## Testo proposto
##########
Il Disturbo da Alimentazione Incontrollata è un disturbo del comportamento alimentare caratterizzato da ricorrenti comportamenti di abbuffata.

In questo quadro patologico, a differenza della Bulimia Nervosa, in seguito ai comportamenti di abbuffata la paziente non mette in atto comportamenti di compenso/eliminazione (vomito autoindotto, abuso di lassativi/diuretici, etc.).

Spesso nelle pazienti che soffrono di DAI l’assunzione di cibo avviene in maniera ricorrente durante l’arco della giornata, rapidamente e con frequenza diversa, soprattutto durante le ore in cui si soggiorna in casa o in ambienti di lavoro dove è presente il cibo. In genere queste pazienti seguono un regime dietetico regolare “ai pasti”, ma è negli intervalli tra i pasti che si manifestano le assunzioni incontrollate di cibo. In molti pazienti le abbuffate si ripetono più volte nell’arco della giornata e vengono protratte per un paio d’ore o più. Non è raro riscontrare che a periodi di intense abbuffate si alternino periodi restrittivi (di dieta drastica) in cui la persona spera di recuperare il peso accumulato. L’alternanza di questi periodi spesso provoca un’alterazione significativa del metabolismo, determinando una condizione in cui la perdita di peso risulta sempre più difficile.

Una delle caratteristiche tipiche in questo disturbo, associate al comportamento di abbuffata, è il vissuto di perdita di controllo da parte della persona. Nei momenti in cui avviene l’abbuffata infatti la persona tende a consumare ingenti quantità di cibo in breve tempo, senza riuscire a fermarsi quando l’organismo opera la sua consueta funzione di autoregolazione attraverso il senso di sazietà o di riempimento. In questi momenti alla persona sembra che il cibo non “basti mai” e spesso l’episodio si conclude solo quando non vi sono più alimenti facilmente reperibili.

Spesso la paziente tende a vivere un profondo senso di vergogna rispetto al proprio sintomo, che nella maggior parte dei casi viene messo in atto quando si trova da sola in casa o in situazioni in cui non viene vista da altri.

A livello psicologico tale comportamento spesso serve ad annebbiare la mente della paziente, a creare un senso di stordimento e di offuscamento. Tale condizione costituisce un meccanismo di difesa per affrontare le sofferenze e le difficoltà che la persona vive nella propria quotidianità.

Vomiting

Il Vomiting o Sindrome da vomito è stato definito come un disturbo alimentare che, nonostante presenti caratteristiche miste dell’Anoressia o della Bulimia, si configura come una patologia a sè stante e alla cui base vi è un’ossessione/compulsione basata sul piacere del mangiare e vomitare.
##########
## Materiale di partenza
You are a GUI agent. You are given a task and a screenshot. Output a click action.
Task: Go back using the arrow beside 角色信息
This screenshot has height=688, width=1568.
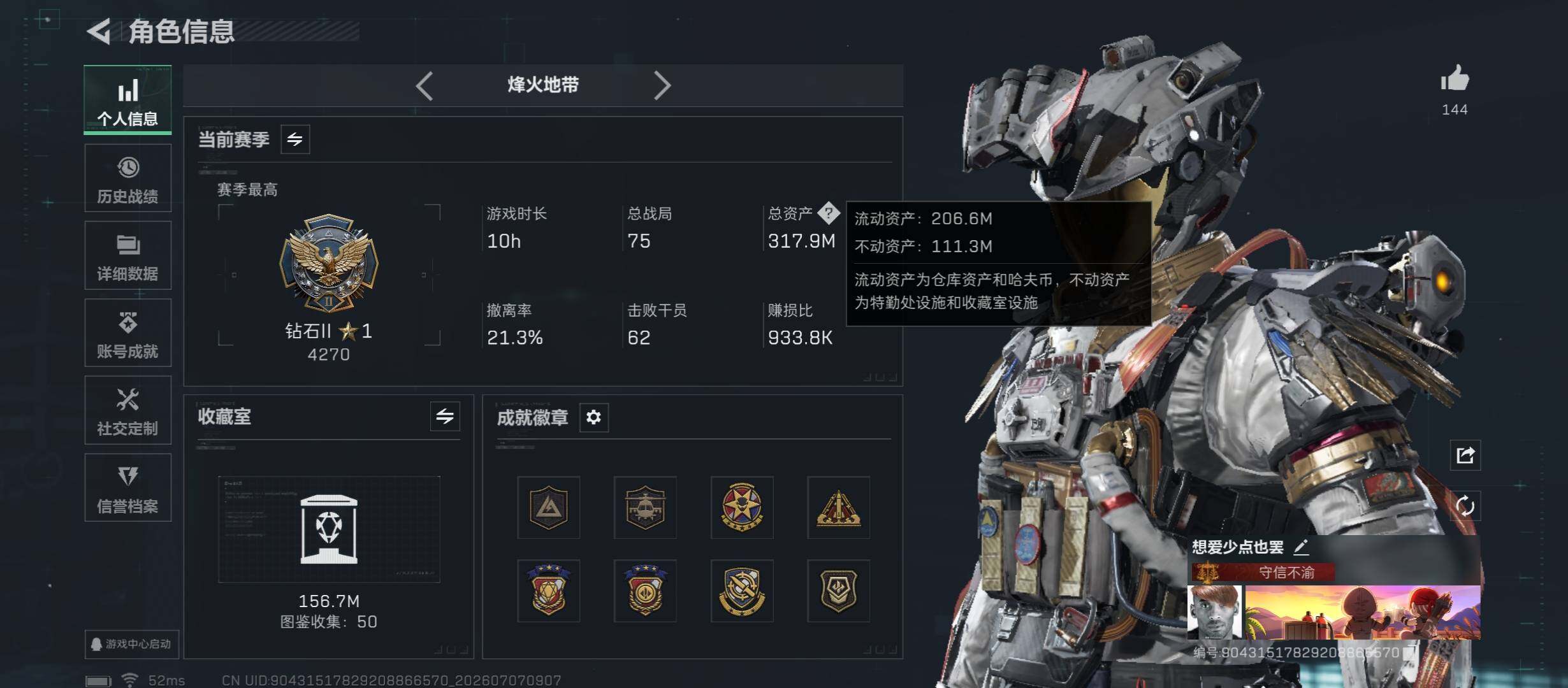click(x=99, y=31)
##########
## Elenco attività
A - Secondo il testo sui disturbi alimentari, in quali momenti della giornata si manifestano in genere le assunzioni incontrollate di cibo nelle pazienti con DAI?
B - Riporta parola per parola il passo del testo sui disturbi alimentari da "Spesso la paziente" a "nella propria quotidianità.".
C - Prosegui il testo sui disturbi alimentari dal punto in cui si interrompe.
Le righe riportate sopra non servono.

## Risultati
A - Negli intervalli tra i pasti.

B -
Spesso la paziente tende a vivere un profondo senso di vergogna rispetto al proprio sintomo, che nella maggior parte dei casi viene messo in atto quando si trova da sola in casa o in situazioni in cui non viene vista da altri.

A livello psicologico tale comportamento spesso serve ad annebbiare la mente della paziente, a creare un senso di stordimento e di offuscamento. Tale condizione costituisce un meccanismo di difesa per affrontare le sofferenze e le difficoltà che la persona vive nella propria quotidianità.

C -
Nello specifico, il Vomiting consiste principalmente nell’utilizzo del rituale del vomito auto-indotto, dopo avere consumato il pasto. A differenza della bulimia classica, in cui la condotta del vomito autoindotto costituisce un rimedio riparatorio all’abuso di cibo, la paziente affetta da vomiting vomita perché ha imparato ad associare una sensazione di piacevolezza a questo comportamento.

All’inizio per queste pazienti il vomito è una soluzione per non ingrassare. Continuando nella pratica, però, la sequenza del mangiare-vomitare si trasforma poco a poco in un rituale sempre più piacevole, fino a diventare nell’arco di qualche mese il massimo dei piaceri, cui non si riesce più a rinunciare.

Quando la sindrome da vomito si è instaurata, il problema non è più il controllo del peso ma il controllo della compulsione al piacere: mentre nell’anoressia e nella bulimia il ciclo mangiare-vomitare rappresentava una tentata soluzione, nel vomiting esso diventa il problema stesso e trova nel piacere il motivo della sua persistenza (Milanese, 2004).

Queste pazienti ricavano un piacere così grande dal vomitare che è possibile parlare, allegoricamente, di “amante segreto”. Quando quest’immagine è presentata alle stesse pazienti in terapia, la reazione è spesso di vergogna e imbarazzo, come se il loro piccolo segreto fosse stato scoperto e messo a nudo.

Prendere in tempo la malattia

Riconoscere e agire sui sintomi tempestivamente è fondamentale per arginare la possibilità di un aggravamento e cronicizzazione dei disturbi. Per questo motivo, Villa Miralago, ha dato vita ad Ananke: un progetto di una rete ambulatoriale, presente sul territorio nazionale che si pone l’obiettivo di intercettare quelle domande d’aiuto e sostenere i soggetti nel percorso post-ricovero.